La Courtisane (Susan Lenox (her fall and rise)) – de Robert Z. Leonard – 1931
Greta Garbo et Clark Gable, deux immenses stars, deux monstres sacrés symboles de deux âges d’or d’Hollywood, que la MGM réunit pour l’unique fois de leur carrière. Sur le papier, ça fait rêver. A l’écran, ça ne fait pas vraiment des étincelles. Comme les deux personnages qui passent une grande partie du film à passer l’un à côté de l’autre, les deux stars, si glamours soient-elles, échouent à former l’un de ces couples mythiques qui font la grandeur d’Hollywood.
A quoi est-ce dû ? A l’incompatibilité de jeu entre ces deux monuments, représentant chacun une époque bien différente de l’autre ? Ou plutôt à la mise en scène tantôt très inspirée tantôt un peu lâche, pas aidée par un montage trop serré qui ne rend pas hommage à l’ampleur de la destinée humaine qui se joue. Comment résumer en moins d’une heure vingt des mois, voire des années de drame ? A l’impossible, nul n’est tenu, en tout cas par Leonard, cinéaste inégal.
Inégal, il l’est ici aussi, avec une seconde moitié trop relâchée pour être vraiment émouvante, et une premier parsemée de moments absolument magnifiques. Les premières minutes notamment, font partie de ce que Robert Z. Leonard a fait de plus beau, de plus audacieux, et de plus fort : la naissance et la jeunesse du personnage de Garbo, résumé par un enchaînement d’ombres portées sur un grand mur vide. Du grand art, pour une séance superbe qui se termine par l’ombre du profil très reconnaissable de la Divine.

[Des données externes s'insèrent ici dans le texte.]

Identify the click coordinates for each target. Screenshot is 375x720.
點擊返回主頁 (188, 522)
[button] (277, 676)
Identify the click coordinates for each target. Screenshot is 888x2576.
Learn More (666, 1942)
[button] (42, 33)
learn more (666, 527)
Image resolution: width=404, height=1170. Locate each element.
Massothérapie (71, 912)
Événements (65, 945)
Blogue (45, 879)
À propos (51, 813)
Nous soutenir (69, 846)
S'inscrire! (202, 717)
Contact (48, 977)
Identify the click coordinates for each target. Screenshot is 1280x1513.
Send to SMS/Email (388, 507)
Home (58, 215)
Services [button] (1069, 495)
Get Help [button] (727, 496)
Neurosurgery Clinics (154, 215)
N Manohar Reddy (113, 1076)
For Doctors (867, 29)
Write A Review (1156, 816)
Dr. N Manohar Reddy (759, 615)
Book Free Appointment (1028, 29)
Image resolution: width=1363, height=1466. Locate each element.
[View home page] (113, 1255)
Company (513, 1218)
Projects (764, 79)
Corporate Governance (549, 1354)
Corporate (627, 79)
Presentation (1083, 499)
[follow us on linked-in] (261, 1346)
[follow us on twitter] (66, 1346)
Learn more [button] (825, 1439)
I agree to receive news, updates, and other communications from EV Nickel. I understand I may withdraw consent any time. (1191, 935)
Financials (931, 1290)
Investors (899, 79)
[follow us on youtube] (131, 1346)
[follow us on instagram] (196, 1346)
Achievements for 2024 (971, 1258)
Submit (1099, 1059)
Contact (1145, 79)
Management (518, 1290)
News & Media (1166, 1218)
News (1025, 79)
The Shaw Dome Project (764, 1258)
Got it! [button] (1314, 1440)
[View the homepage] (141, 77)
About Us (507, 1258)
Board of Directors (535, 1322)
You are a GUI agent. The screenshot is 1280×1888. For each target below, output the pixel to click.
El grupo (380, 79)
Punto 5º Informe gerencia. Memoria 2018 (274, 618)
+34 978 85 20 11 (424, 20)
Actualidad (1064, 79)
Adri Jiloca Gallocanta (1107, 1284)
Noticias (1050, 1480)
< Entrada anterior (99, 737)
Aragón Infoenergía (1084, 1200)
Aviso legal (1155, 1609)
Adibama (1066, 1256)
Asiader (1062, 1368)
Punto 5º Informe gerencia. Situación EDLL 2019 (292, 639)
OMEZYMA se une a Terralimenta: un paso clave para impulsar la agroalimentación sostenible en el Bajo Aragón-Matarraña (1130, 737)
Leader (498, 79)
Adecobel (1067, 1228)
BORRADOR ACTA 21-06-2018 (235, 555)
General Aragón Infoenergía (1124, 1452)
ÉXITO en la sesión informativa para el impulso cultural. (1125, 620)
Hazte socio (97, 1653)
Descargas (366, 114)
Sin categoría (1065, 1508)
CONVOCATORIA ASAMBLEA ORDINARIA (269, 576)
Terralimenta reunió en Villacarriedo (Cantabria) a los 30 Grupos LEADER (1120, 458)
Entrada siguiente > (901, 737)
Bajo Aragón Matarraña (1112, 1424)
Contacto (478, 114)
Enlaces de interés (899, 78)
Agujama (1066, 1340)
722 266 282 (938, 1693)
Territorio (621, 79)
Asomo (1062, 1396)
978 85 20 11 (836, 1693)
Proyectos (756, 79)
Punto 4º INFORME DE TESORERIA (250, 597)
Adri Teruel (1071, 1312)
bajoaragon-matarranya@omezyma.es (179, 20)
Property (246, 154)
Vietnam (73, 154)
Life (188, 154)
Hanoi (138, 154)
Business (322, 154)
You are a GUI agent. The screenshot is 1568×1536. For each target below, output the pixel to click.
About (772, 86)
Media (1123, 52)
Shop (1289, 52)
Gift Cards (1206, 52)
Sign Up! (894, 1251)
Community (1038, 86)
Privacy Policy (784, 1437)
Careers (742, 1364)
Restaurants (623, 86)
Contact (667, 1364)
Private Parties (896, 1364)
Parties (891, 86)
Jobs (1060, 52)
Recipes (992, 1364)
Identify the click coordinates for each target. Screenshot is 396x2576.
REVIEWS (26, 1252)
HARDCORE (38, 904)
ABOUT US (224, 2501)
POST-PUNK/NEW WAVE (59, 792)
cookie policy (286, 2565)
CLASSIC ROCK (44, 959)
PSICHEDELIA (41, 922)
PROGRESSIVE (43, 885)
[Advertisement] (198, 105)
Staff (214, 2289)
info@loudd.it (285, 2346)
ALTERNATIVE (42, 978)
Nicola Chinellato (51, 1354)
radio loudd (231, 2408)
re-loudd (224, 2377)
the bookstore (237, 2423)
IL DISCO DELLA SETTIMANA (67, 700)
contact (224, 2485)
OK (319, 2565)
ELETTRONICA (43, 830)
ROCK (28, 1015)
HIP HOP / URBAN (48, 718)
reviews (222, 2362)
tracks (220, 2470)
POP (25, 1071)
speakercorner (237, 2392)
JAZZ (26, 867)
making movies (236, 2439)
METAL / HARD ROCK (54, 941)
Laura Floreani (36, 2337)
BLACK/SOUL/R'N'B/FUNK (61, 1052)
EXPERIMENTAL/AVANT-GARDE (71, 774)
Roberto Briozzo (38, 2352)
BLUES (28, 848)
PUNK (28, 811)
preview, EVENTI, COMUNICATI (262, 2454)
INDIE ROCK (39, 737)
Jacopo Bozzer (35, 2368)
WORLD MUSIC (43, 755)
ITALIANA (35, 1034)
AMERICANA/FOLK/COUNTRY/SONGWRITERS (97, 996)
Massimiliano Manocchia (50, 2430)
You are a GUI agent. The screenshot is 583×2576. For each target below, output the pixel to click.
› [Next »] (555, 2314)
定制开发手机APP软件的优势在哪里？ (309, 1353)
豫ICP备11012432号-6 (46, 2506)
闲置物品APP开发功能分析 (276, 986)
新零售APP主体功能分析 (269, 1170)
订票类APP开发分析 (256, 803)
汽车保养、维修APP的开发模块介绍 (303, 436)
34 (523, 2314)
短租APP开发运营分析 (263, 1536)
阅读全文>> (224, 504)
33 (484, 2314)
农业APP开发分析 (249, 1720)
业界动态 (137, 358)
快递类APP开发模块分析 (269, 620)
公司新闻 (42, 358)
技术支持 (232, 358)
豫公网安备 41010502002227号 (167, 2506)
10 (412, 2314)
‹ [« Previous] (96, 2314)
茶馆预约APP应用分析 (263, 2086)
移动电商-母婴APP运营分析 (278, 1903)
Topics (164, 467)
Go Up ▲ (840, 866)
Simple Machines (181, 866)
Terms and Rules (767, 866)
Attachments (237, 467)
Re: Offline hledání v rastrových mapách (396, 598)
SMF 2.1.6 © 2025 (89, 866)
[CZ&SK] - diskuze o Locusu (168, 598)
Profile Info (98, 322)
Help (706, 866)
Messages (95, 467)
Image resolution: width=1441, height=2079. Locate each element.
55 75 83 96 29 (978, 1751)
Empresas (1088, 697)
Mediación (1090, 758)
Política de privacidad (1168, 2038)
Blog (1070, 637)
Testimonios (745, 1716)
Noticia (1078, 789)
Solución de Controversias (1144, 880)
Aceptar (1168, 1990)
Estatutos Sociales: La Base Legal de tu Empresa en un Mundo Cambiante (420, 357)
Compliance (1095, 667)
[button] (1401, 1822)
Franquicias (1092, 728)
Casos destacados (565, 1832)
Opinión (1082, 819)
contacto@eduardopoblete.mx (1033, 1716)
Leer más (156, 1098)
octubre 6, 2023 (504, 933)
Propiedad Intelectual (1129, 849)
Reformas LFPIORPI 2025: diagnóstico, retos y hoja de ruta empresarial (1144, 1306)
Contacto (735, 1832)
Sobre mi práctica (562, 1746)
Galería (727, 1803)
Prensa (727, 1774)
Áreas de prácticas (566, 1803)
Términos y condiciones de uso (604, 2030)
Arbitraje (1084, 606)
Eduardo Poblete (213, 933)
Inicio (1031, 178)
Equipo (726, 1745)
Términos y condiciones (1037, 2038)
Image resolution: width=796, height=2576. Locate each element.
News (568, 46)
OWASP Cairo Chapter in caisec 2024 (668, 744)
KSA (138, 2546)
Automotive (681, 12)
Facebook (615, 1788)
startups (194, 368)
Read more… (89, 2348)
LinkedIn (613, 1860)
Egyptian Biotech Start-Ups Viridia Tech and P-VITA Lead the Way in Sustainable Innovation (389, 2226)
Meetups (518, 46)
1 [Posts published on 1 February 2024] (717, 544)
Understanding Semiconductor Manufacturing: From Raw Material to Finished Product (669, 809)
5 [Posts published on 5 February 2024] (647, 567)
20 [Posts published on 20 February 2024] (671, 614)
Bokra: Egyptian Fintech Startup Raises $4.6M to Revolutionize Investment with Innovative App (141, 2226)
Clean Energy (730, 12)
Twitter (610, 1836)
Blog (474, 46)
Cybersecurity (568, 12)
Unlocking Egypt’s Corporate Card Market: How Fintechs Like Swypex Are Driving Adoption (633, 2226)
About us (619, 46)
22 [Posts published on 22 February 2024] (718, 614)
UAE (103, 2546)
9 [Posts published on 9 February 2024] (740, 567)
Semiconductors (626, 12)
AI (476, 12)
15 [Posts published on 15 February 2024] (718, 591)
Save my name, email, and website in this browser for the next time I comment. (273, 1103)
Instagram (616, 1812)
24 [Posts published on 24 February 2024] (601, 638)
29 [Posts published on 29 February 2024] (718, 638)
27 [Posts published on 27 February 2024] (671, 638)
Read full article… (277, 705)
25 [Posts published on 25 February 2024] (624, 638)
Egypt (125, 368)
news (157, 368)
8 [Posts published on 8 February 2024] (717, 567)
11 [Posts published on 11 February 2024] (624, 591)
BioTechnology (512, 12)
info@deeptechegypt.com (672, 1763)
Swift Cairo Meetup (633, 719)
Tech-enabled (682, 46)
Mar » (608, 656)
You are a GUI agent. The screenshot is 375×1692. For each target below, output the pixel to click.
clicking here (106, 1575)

Promise à un mariage dont elle ne veut pas (avec Alan Hale), la jeune s’enfuit et se réfugie chez Clark Gable, qui la prend sous son aile avant de tomber amoureux. Mais le destin s’en mêle, et sépare les deux amants, qui s’enfoncent l’un et l’autre très profondément dans une spirale d’incompréhension et de rancœurs. Un peu trop d’ailleurs : Garbo passe son temps à tenter de reconquérir ce crétin de Gable trop fier, trop aveugle, trop con pour faire simple, pour simplement essayer de l’écouter.
Garbo est superbe dans ce film, tourné la même année que Mata-Hari ou le très beau L’Inspiratrice. Parfaite, et toute en nuances, face à un Clark Gable très charismatique mais qui pour le coup, en manque singulièrement (de nuances).